Trauma: A Deeply Disturbing Experience that Won’t Go Away
By Jeffrey V. Perry, CPRP, Program Manager, Baltic Street AEH, Inc.
Transforming the Negative Effects of Traumatic Experiences
Let's discuss trauma from a deeply personal viewpoint and without going into the gory details of each moment of duress that a human being may encounter. Let us speak of this from our knowledge-base as we recount in a general way what goes on.
To begin with, this is my personal experience and not part of a paid study of anonymous subjects. Trauma is always that untold story. Regarding myself, I admit to going through traumas on several levels, from very physical, just physical, and very emotional to just emotional.
Trauma is finally entering the minds of those who should care, say they care, or those who are working in vocations of care at every level. More studies are being done with trauma in mind.
Trauma is an unexplained or unlawful hurt that occurs that becomes unspoken, or whose voice becomes muted. Trauma seems to own a place in your mind and takes residence there. It pays no rent, but cannot be evicted since it owns that space. Trauma is also physical and may be a reoccurring pain that causes someone to relive an accident or abuse of some kind.
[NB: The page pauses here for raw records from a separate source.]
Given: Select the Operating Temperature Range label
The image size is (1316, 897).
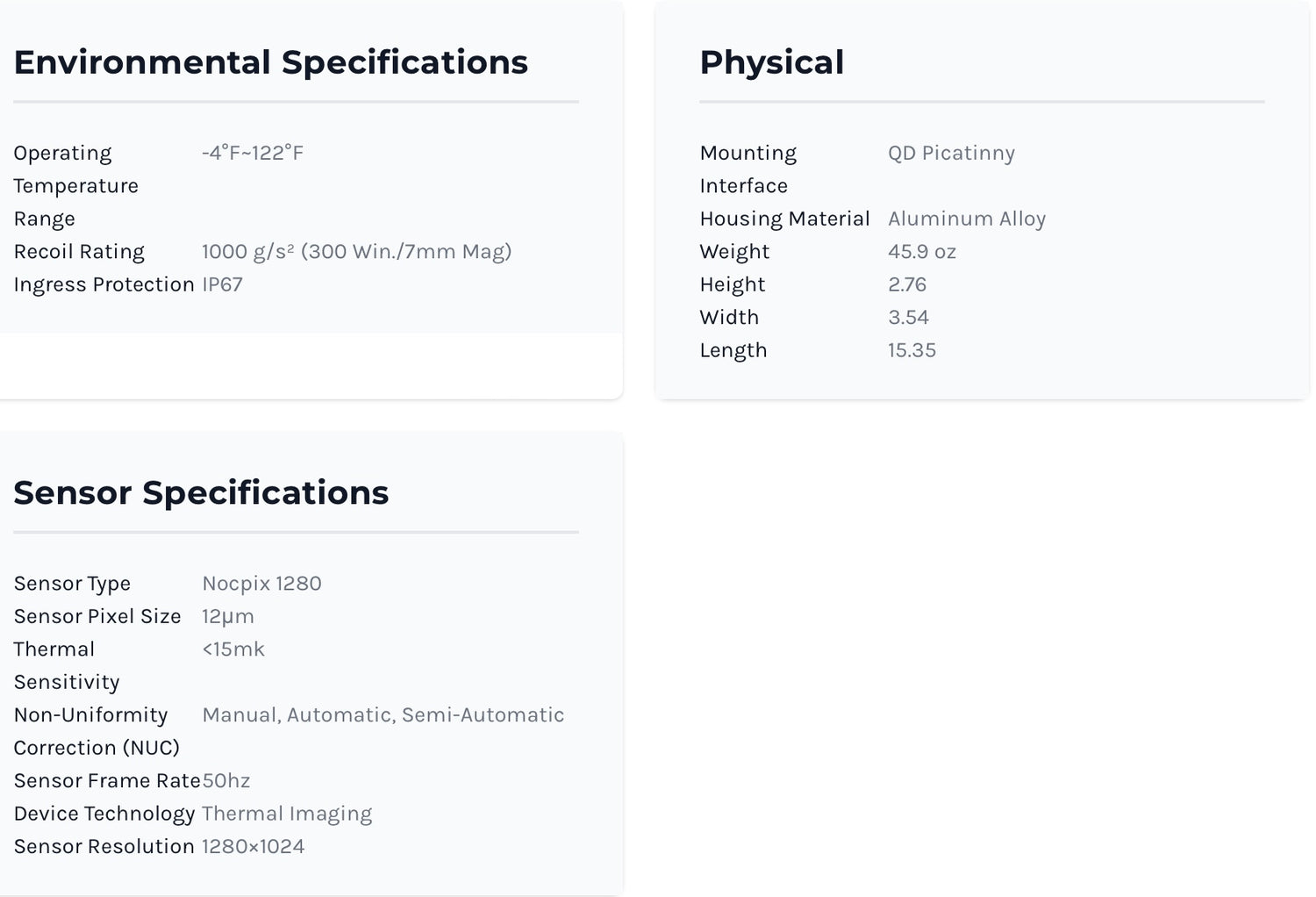Looking at the screenshot, I should tap(75, 185).
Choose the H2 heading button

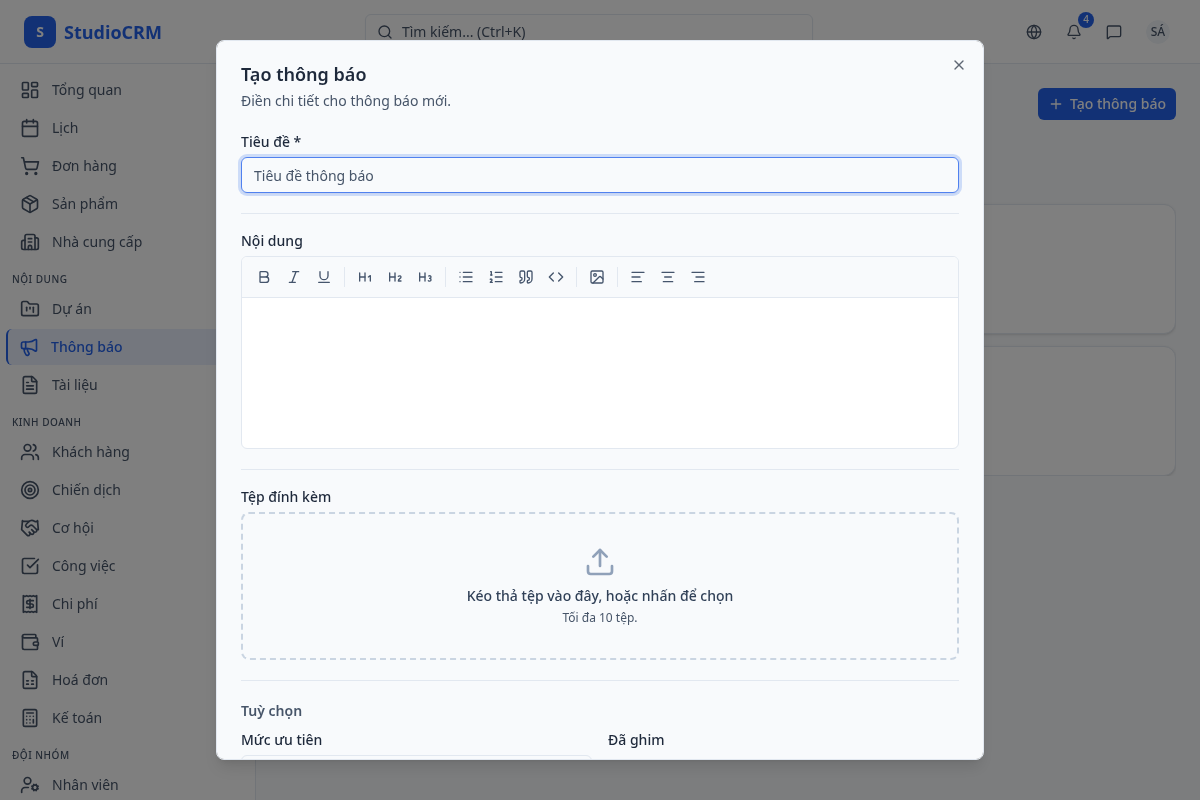pyautogui.click(x=395, y=277)
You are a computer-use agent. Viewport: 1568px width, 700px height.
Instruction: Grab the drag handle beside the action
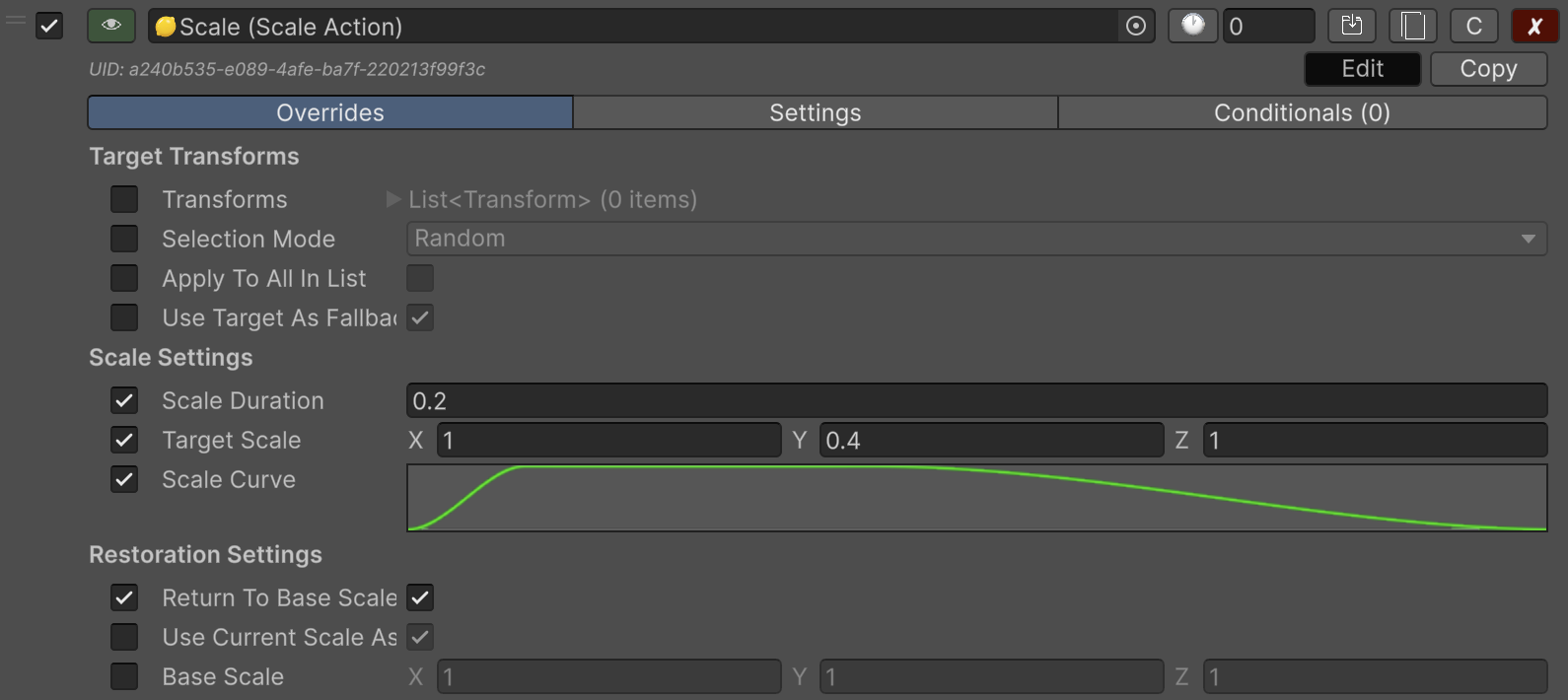(16, 20)

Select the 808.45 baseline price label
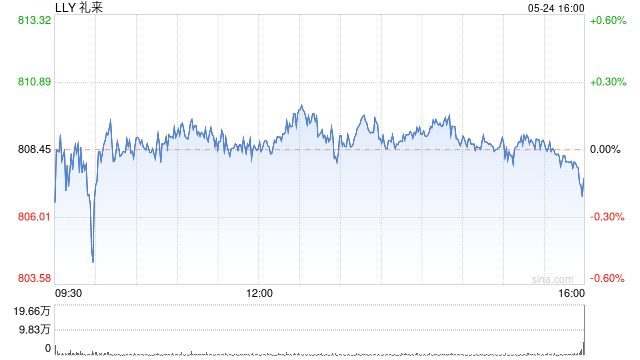pos(34,149)
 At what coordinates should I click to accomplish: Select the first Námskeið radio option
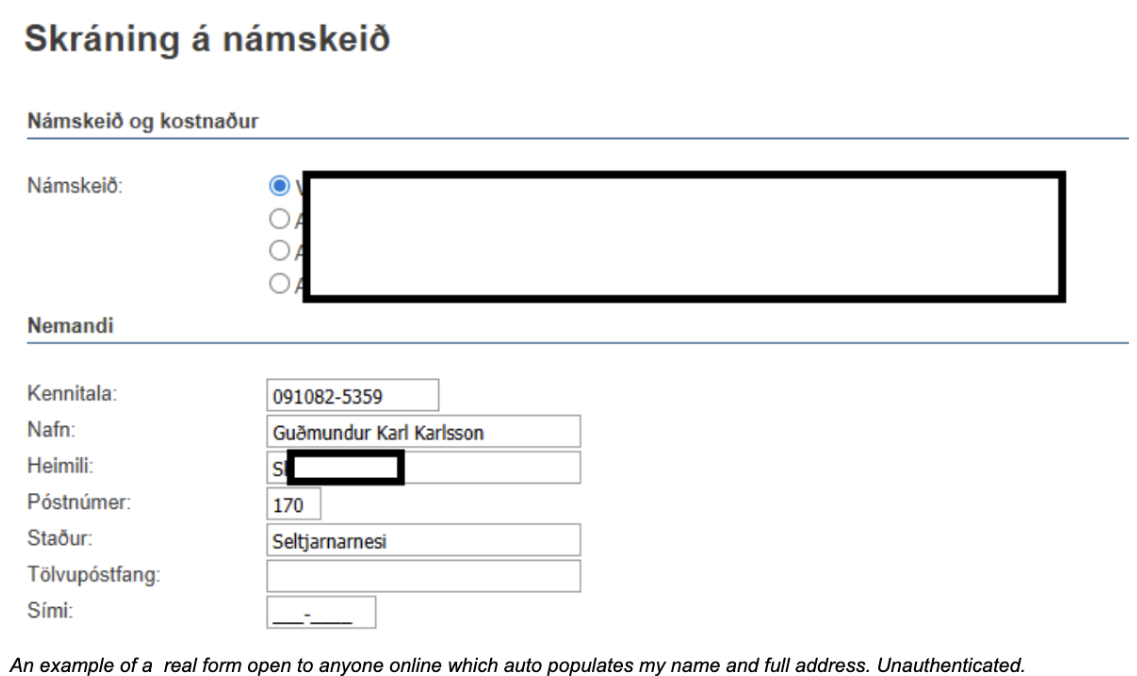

I learned at a “trauma-informed care training” for peer advocates that there are very high rates of trauma experienced by prison inmates prior to entering prison, which includes witnessing shootings, beatings, robbery, rape and other crimes, participating in crimes, or being the victim of said crimes. Many are imprisoned for repeating abuses on others that they had experienced themselves. They would be the first to tell you that abusing someone was the last thing they wanted to do. Research “trauma-informed care” to learn about trauma and that it occurs for people not only in jails or mental hospitals, but as a veiled or cloaked experience for everyone.
I regard my personal trauma sorrowfully as a badge of courage, not unlike those who now speak from a survivor’s standpoint, thus freeing themselves from whatever pains they have endured. Trauma, as I define, is not exposed, but is just lived with.
Some of the greatest role-models are those who live with physical trauma daily, as indicated by the wheelchairs that transport them or the braces they wear on their bodies. This is what emotional trauma looks like on the inside.
If we can discover how to transform the negative effects into more positive ones, maybe traumas can be reversed to help us to cope. For me, writing about trauma is a way of reversing its effects. Human beings learn to cope with adversity, for whatever reason, eventually.
It is now our task to accelerate a positive process; to do more than just be informed about trauma, but to learn in what ways we can achieve positive conclusions. Let's learn more about trauma so we can stop blaming and stigmatizing those dealing with it. If we can nurture positive attitudes against negative effects, maybe there will be more hope on the horizon. Let's bring trauma out of the shadows to help people assume a productive lifestyle.
Note: This essay was written in memory of my good friend Marvin Spieler, who, in addition to many benevolent activities, ran a support group for many years for survivors of trauma and abuse.